→ **TEXT EXTRACT**
***

This invention relates to a method of forming a colloidal wetting sensitizer and more particularly, to forming a colloidal wetting sensitizer by combining a stannous species and a cupric species to form a tin-cuprous colloid.
It is commonplace today to generate metallic patterns or deposits on electrically insulative or dielectric surfaces by means of electroless metal deposition techniques. Conventionally, aqueous sensitizer solutions are employed wherein a catalytic species is deposited on the surface which catalyzes electroless metal deposition from a suitable electroless metal deposition solution. Where the surface to be metallized is hydrophobic, as for example in the case of most organic polymeric substrate surfaces, it is often very difficult to achieve wetting thereof by the conventional aqueous sensitizer solutions thereby leading to electroless metal deposits which are discontinuous and/or have poor adhesion to the surface metallized.
One such prior art technique is disclosed in U.S. Pat. No. 3,993,491. Here, surfaces of dielectric substrates are catalyzed for electroless metal deposition thereon by treating the substrate with aqueous solutions containing stannous and copper ions in the form of a soluble complex and then with a chemical reducing agent capable of reducing cuprous ion to the metallic state. The compositions set forth in this patent are aqueous solutions and not wetting colloidal dispersions. These solutions are generally formed under highly acidic conditions in solutions having relatively high concentrations of stannous ion as compared to the wetting colloids of the present invention. Further, there appears to be no criticality as to the method or sequence of preparing the final solution taught by this patent.
A method of electrolessly depositing a metal on hydrophobic surfaces with a continuous and adherent metal deposit is desired and needed.
This invention relates to a method of forming a colloidal wetting sensitizer and more particularly, to forming a colloidal wetting sensitizer by combining a stannous species and a cupric species to form a tin-cuprous wetting colloid.
The method comprises adding the cupric species to the stannous species in an acidic aqueous medium maintained at a pH of between 0.4 and 1.5 to form the wetting sensitizer, the molality of stannous species in solution being between 4 to 50 molal.
The present invention will be discussed primarily in terms of electrolessly depositing copper metal on a dielectric surface by means of a wetting colloidal sensitizer comprising a tin-cuprous colloidal species resulting from combining a stannous salt and a cupric salt in an acidic aqueous medium. It will be readily appreciated that the inventive concept is equally applicable to electrolessly depositing other suitable metals which are catalytically reduced from their respective ions. The term "wetting" as used herein refers to a surface which will sustain a film of water when in a vertical position without beading.

***

→ **DATA PROVIDED**
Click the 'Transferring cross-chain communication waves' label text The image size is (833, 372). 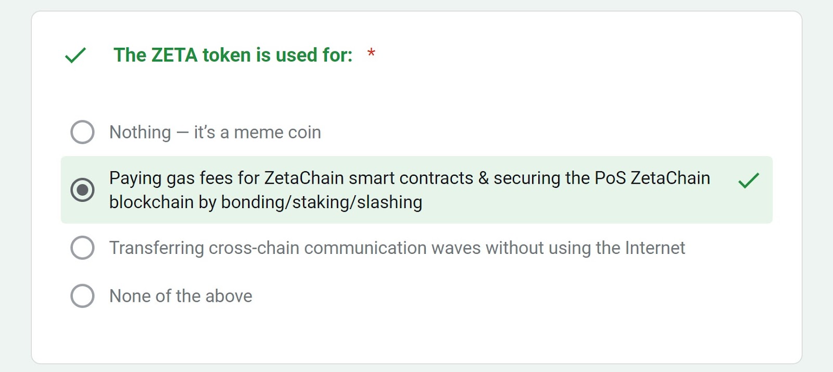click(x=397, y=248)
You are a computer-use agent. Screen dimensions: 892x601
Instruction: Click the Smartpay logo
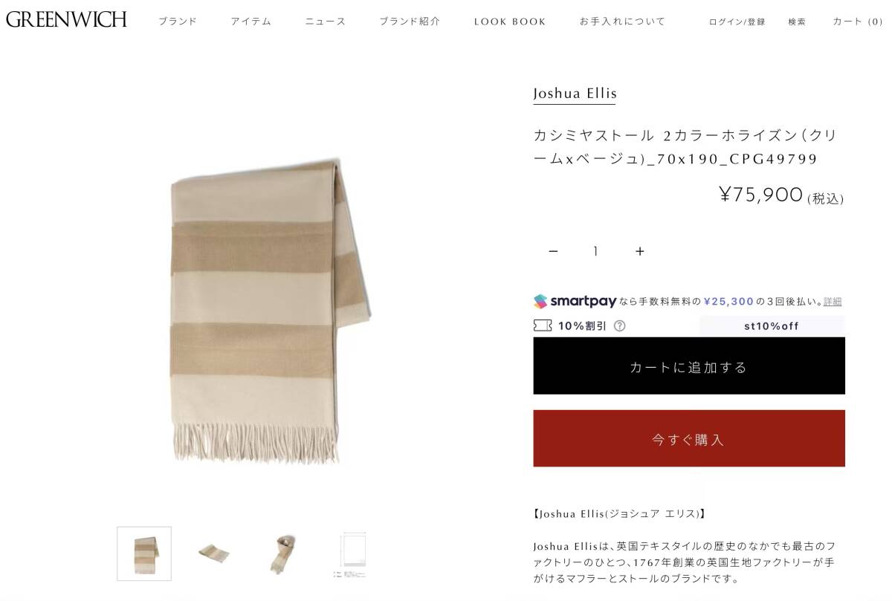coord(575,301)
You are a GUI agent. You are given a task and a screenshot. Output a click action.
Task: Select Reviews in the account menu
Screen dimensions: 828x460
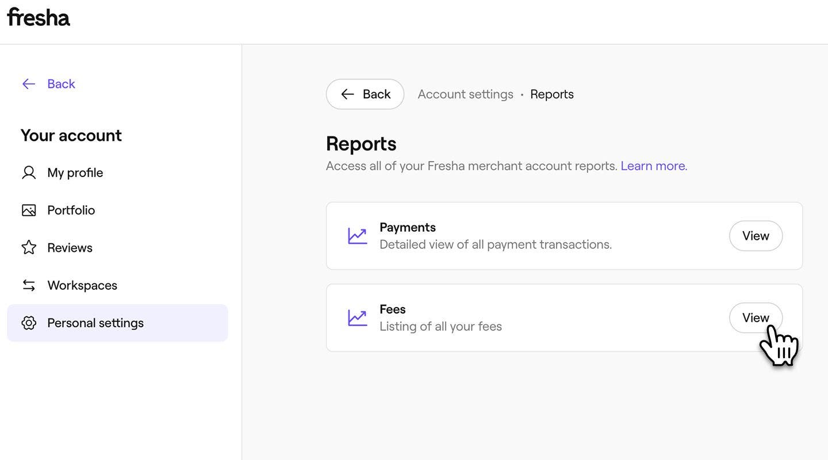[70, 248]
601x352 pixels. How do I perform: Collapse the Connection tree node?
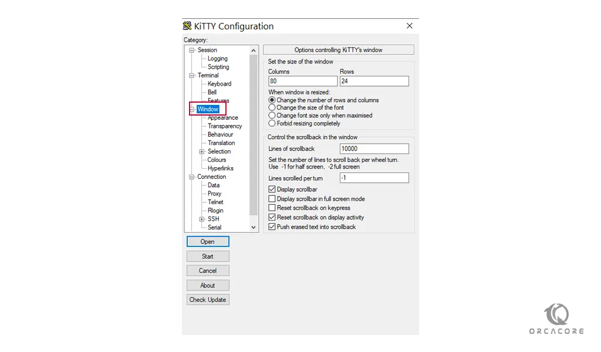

***

→ **GOAL**
Quote the passage on colloidal wetting sensitizers word for word, starting at "One such prior" and ending at "by this patent.".

→ **RESULT OF THE TASK**
One such prior art technique is disclosed in U.S. Pat. No. 3,993,491. Here, surfaces of dielectric substrates are catalyzed for electroless metal deposition thereon by treating the substrate with aqueous solutions containing stannous and copper ions in the form of a soluble complex and then with a chemical reducing agent capable of reducing cuprous ion to the metallic state. The compositions set forth in this patent are aqueous solutions and not wetting colloidal dispersions. These solutions are generally formed under highly acidic conditions in solutions having relatively high concentrations of stannous ion as compared to the wetting colloids of the present invention. Further, there appears to be no criticality as to the method or sequence of preparing the final solution taught by this patent.